Os produtores de leite apelam à indústria e à distribuição para manterem, em 2026, os atuais preços pagos à produção, garantindo competitividade e sustentabilidade do setor. O pedido foi divulgado pela APROLEP, que defende a continuidade da estabilidade verificada ao longo de 2025.
A associação recorda que o preço médio pago no início de 2025 se fixou em 45,8 cêntimos por quilo. Este valor foi o mais baixo entre os 27 Estados-membros da União Europeia e situou-se cerca de 9 cêntimos abaixo da média comunitária. A diferença face a Espanha manteve-se significativa ao longo de todo o ano.
Segundo a APROLEP, o preço praticado em 2025 permitiu cobrir despesas correntes, mas não gerou margem para investimentos essenciais. Entre as necessidades identificadas estão a modernização das explorações, a automatização de processos e melhorias no bem-estar animal e na sustentabilidade ambiental.
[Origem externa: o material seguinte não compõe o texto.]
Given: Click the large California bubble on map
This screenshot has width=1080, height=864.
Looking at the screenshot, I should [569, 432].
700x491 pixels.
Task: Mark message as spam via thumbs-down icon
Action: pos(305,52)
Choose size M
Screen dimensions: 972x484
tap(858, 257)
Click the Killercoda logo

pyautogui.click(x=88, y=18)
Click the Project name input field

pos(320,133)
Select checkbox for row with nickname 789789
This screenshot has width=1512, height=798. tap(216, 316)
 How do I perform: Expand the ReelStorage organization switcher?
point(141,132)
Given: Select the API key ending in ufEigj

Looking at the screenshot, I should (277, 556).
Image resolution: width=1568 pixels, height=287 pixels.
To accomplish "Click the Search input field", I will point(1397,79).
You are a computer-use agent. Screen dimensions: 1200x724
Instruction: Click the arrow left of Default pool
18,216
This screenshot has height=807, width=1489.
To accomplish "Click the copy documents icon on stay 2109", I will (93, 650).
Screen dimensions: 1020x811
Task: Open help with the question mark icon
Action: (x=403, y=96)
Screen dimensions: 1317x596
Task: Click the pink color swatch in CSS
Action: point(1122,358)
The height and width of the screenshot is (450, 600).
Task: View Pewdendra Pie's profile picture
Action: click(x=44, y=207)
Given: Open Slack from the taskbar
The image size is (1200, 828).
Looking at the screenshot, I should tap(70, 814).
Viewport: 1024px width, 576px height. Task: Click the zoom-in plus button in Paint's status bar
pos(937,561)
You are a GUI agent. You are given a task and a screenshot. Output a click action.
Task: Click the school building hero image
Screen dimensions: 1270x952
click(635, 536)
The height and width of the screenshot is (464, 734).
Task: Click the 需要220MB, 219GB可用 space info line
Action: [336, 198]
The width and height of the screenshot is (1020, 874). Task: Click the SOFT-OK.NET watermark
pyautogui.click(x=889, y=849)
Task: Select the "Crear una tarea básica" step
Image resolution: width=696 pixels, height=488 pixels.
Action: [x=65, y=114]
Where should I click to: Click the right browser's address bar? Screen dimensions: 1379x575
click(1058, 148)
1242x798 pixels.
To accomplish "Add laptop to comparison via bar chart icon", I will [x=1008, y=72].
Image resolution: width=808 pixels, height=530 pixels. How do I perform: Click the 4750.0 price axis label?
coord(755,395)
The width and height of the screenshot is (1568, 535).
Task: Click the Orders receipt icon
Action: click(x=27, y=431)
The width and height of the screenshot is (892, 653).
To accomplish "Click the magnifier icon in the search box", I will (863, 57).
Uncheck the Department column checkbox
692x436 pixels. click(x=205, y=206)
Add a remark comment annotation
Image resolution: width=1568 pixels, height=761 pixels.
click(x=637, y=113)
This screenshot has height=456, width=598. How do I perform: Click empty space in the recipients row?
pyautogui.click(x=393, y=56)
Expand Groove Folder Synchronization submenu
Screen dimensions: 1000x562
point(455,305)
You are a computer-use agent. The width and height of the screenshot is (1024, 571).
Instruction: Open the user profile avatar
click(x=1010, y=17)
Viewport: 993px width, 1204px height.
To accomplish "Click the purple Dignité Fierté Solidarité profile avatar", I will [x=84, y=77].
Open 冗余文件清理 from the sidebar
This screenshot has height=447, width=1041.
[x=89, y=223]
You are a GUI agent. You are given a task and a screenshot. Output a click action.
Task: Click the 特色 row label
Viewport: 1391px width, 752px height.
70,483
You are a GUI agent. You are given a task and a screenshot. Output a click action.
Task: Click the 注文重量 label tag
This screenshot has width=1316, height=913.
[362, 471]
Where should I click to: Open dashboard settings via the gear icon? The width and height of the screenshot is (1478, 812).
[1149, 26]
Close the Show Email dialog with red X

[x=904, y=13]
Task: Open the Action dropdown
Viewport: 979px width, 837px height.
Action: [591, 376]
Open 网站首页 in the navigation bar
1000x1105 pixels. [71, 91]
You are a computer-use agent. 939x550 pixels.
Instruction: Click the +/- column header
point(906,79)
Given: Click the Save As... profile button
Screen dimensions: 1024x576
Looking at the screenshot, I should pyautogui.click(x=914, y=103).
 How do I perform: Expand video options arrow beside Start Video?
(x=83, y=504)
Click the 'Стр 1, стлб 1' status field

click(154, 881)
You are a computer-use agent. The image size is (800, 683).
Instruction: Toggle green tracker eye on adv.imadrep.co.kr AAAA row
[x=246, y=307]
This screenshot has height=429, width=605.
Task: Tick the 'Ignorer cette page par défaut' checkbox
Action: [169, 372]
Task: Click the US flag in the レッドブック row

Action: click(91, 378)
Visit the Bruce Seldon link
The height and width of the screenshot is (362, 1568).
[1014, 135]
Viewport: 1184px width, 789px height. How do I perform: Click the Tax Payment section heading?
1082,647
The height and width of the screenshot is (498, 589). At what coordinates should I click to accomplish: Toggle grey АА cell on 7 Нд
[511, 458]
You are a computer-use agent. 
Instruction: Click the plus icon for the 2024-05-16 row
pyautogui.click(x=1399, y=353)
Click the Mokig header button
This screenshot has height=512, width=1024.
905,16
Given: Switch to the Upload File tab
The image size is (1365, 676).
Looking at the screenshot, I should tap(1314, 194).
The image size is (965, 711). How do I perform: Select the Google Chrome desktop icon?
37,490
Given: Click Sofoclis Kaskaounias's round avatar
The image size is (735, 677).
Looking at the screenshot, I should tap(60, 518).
Preocupação com possíveis descidas
Nas últimas semanas, os produtores têm acompanhado notícias de descidas de preços em mercados internacionais e em países do Norte da Europa. A associação refere que estes países beneficiaram, nos últimos dois anos, de preços superiores aos praticados em Portugal. Por isso, considera que não faz sentido utilizar estes indicadores como argumento para reduzir o preço pago aos produtores portugueses.
A APROLEP sublinha que o destino da maioria do leite e dos produtos lácteos transformados em Portugal é o mercado interno ou ibérico. Foi com base nesse contexto que os preços nacionais não acompanharam as subidas registadas na Europa, pelo que, segundo a associação, «não se justifica agora inverter esse critério».
Sustentabilidade e futuro do setor
A associação defende que a estabilidade adotada pelos compradores deve ser coerente ao longo do tempo. A manutenção de preços é apresentada como condição para garantir continuidade às novas gerações, proteger o emprego rural e preservar o território agrícola.
A APROLEP destaca ainda a necessidade de apoios específicos para investimentos relacionados com o bem-estar animal e a sustentabilidade ambiental. Refere também a importância de incentivar a instalação de jovens no setor. Atualmente, existem cerca de 3300 produtores de leite em Portugal, dos quais 2000 nos Açores e 1300 no continente.
A associação conclui que assegurar um preço justo ao produtor é «um investimento no futuro da agricultura e da soberania alimentar de Portugal».